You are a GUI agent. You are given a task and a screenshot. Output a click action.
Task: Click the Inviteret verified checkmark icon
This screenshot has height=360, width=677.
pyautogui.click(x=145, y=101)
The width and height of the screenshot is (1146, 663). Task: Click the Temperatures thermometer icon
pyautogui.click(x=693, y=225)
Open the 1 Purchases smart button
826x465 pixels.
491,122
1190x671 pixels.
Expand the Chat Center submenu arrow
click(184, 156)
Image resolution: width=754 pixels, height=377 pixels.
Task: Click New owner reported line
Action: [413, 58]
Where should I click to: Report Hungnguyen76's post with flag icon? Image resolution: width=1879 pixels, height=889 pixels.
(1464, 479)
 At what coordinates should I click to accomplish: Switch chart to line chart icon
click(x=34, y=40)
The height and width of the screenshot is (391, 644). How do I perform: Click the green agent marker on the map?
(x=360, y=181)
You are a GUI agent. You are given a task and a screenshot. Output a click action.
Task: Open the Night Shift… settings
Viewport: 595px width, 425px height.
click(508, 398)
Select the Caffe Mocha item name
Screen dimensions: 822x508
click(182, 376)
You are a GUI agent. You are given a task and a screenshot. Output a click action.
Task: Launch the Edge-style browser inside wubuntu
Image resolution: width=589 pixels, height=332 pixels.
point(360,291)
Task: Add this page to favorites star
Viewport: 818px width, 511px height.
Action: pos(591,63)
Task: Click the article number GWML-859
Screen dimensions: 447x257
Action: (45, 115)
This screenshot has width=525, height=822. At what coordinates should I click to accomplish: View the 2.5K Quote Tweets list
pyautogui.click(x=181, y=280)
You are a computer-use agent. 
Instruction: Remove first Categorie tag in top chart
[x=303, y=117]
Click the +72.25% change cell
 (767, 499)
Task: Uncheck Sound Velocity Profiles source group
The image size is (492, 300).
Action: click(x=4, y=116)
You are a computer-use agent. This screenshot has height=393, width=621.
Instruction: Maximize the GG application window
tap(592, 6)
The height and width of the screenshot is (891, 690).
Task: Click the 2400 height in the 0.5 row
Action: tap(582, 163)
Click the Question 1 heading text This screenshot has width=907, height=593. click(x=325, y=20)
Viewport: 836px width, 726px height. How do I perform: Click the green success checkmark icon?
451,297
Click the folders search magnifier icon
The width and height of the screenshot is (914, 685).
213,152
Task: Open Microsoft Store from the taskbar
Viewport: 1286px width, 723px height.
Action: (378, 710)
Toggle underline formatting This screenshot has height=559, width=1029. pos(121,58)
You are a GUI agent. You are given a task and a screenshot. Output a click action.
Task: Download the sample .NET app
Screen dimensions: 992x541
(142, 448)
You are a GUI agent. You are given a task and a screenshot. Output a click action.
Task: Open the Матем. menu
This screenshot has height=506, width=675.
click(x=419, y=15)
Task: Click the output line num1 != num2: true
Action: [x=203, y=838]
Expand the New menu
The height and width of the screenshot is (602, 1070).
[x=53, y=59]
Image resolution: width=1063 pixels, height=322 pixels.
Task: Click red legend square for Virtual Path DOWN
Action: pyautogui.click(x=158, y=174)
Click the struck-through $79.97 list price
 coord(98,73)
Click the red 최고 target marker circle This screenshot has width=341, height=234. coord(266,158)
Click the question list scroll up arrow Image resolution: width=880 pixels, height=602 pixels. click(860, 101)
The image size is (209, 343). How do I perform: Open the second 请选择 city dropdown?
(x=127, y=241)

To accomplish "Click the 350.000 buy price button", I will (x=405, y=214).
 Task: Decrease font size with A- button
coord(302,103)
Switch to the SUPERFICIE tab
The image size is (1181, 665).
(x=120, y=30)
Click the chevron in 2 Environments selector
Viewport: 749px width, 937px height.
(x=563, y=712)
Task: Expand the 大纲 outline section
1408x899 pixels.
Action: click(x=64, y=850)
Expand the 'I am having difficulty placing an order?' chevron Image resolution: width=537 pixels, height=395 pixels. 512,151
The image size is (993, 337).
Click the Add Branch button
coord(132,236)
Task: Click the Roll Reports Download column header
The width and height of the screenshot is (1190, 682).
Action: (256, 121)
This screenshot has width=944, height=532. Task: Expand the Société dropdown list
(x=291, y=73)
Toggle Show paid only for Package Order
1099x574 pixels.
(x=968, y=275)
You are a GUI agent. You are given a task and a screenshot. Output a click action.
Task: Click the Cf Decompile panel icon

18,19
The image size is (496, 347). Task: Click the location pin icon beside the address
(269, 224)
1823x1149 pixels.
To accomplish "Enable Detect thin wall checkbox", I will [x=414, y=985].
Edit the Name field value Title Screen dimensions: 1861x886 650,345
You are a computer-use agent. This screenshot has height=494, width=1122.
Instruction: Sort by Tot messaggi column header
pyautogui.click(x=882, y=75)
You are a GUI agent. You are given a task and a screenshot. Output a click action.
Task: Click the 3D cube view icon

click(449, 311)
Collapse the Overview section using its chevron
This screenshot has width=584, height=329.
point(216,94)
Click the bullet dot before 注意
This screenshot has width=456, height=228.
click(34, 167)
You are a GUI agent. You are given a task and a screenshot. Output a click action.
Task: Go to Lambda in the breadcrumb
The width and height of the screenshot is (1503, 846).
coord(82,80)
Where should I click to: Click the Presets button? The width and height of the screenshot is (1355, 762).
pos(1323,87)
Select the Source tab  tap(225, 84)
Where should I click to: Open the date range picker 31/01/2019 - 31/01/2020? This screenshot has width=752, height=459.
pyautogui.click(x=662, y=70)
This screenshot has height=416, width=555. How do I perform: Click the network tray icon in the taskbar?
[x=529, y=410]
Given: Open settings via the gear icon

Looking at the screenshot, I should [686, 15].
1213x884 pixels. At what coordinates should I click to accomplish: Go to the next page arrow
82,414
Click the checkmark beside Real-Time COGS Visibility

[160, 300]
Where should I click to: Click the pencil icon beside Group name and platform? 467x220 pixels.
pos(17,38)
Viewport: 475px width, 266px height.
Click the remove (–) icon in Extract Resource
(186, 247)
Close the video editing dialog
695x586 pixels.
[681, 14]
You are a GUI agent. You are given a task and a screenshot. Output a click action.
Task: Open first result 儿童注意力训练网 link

_Aim of the task_: Extract every line of the items, from the very first line through the line containing "click(508, 398)", including both of those lines, and reproduce them without any changes.

_Solution_:
You are a GUI agent. You are given a task and a screenshot. Output a click action.
Task: Click the Inviteret verified checkmark icon
This screenshot has height=360, width=677.
pyautogui.click(x=145, y=101)
The width and height of the screenshot is (1146, 663). Task: Click the Temperatures thermometer icon
pyautogui.click(x=693, y=225)
Open the 1 Purchases smart button
826x465 pixels.
491,122
1190x671 pixels.
Expand the Chat Center submenu arrow
click(184, 156)
Image resolution: width=754 pixels, height=377 pixels.
Task: Click New owner reported line
Action: [413, 58]
Where should I click to: Report Hungnguyen76's post with flag icon? Image resolution: width=1879 pixels, height=889 pixels.
(1464, 479)
 At what coordinates should I click to accomplish: Switch chart to line chart icon
click(x=34, y=40)
The height and width of the screenshot is (391, 644). How do I perform: Click the green agent marker on the map?
(x=360, y=181)
You are a GUI agent. You are given a task and a screenshot. Output a click action.
Task: Open the Night Shift… settings
Viewport: 595px width, 425px height.
click(508, 398)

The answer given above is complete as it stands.